----- Ausgewählter Auszug

Reaktionen

Freund und Bruder Franziskus – Juden verabschieden sich vom Papst

Josef Schuster, Präsident des Zentralrats der Juden in Deutschland Foto: imago

Reaktionen

Freund und Bruder Franziskus – Juden verabschieden sich vom Papst

Mit Wärme und Respekt würdigen Vertreter der jüdischen Gemeinschaft in Deutschland und weltweit den Papst. Nicht immer war das Verhältnis von katholischer Kirche und Judentum aber einfach, etwa nach dem 7. Oktober 2023

von Leticia Witte  23.04.2025 12:30 Uhr

Freund der jüdischen Gemeinschaft, Bruder Franziskus: Mit bewegenden Worten haben Vertreter des Judentums sowie Überlebende des früheren NS-Vernichtungslagers Auschwitz den gestorbenen Papst Franziskus gewürdigt. Das Oberhaupt von 1,4 Milliarden Katholiken weltweit war am Ostermontag im Alter von 88 Jahren an den Folgen einer schweren Lungenentzündung gestorben.

Der Präsident des Zentralrats der Juden in Deutschland, Josef Schuster, sprach von einem »Freund der jüdischen Gemeinschaft«. »Möge seine entschiedene Haltung gegen Antisemitismus, die er noch am gestrigen Ostersonntag klar formuliert hat, auch in Zukunft die katholische Kirche und die gesamte Weltgemeinschaft leiten.«

Lesen Sie auch

Noch am Ostersonntag hatte sich der Papst der Öffentlichkeit auf dem Petersplatz gezeigt und den Segen erteilt. In seiner Osterbotschaft kritisierte er Antisemitismus sowie den Krieg im Gazastreifen. »Den leidenden Christen in Palästina und Israel wie dem gesamten israelischen und palästinensischen Volk bekunde ich meine Nähe.« Der Papst bezeichnete das »wachsende Klima des Antisemitismus, das sich in der ganzen Welt ausbreitet« als besorgniserregend.

Tiefe Verbundenheit zu Juden in Buenos Aires

»Jeder, der ihn kannte, konnte die tiefe Verbundenheit gerade zur jüdischen Gemeinde in seiner Heimat Buenos Aires spüren«, betonte Schuster. Franziskus stammte aus Argentinien und war der erste Lateinamerikaner an der Spitze der katholischen Kirche. Bevor er am 13. März 2013 zum Papst gewählt wurde, war er Erzbischof von Buenos Aires.

Für den Präsidenten des Jüdischen Weltkongresses, Ronald S. Lauder, war Franziskus eine »wahre moralische Führungspersönlichkeit, ein Mann tiefen Glaubens und Humanität und ein standhafter Freund des jüdischen Volkes«. Lauder unterstrich die Bemühungen des Papstes um den interreligiösen Dialog und den Erhalt des Gedenkens an die Schoah auch für kommende Generationen.

----------

- Ihre Aufgaben -
[1] An welchem Datum wurde Franziskus laut dem Auszug zum Papst gewählt?
[2] Übernehmen Sie aus dem Auszug wortgetreu den Abschnitt, der mit „Für den Präsidenten“ beginnt und mit „für kommende Generationen.“ endet.
Verwenden Sie ausschließlich den Auszug als Grundlage.

----- Bereitgestellte Datensätze

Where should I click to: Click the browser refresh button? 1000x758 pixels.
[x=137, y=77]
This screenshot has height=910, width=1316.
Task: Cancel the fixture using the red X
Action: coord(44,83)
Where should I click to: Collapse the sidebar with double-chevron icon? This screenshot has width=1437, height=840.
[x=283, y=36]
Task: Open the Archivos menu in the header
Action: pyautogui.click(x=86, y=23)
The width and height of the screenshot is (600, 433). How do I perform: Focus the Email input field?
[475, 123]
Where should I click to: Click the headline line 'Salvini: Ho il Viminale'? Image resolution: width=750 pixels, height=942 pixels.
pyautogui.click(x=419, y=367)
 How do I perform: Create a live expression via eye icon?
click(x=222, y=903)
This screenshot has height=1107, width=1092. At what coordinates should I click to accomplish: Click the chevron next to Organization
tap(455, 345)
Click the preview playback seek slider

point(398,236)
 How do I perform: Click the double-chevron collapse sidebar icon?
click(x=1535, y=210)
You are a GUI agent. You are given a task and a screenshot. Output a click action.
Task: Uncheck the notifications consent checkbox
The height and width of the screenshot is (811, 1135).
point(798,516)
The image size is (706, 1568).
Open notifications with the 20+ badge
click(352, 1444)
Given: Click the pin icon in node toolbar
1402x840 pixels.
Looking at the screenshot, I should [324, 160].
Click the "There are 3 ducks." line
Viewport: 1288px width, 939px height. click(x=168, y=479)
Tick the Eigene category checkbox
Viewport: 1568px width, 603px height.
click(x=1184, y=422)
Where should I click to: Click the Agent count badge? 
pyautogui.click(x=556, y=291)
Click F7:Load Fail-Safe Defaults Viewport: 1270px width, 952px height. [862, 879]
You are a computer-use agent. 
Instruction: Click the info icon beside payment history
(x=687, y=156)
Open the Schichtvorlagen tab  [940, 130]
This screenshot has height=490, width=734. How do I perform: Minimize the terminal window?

----------

- Endergebnisse -
[1] Am 13. März 2013.

[2]
Für den Präsidenten des Jüdischen Weltkongresses, Ronald S. Lauder, war Franziskus eine »wahre moralische Führungspersönlichkeit, ein Mann tiefen Glaubens und Humanität und ein standhafter Freund des jüdischen Volkes«. Lauder unterstrich die Bemühungen des Papstes um den interreligiösen Dialog und den Erhalt des Gedenkens an die Schoah auch für kommende Generationen.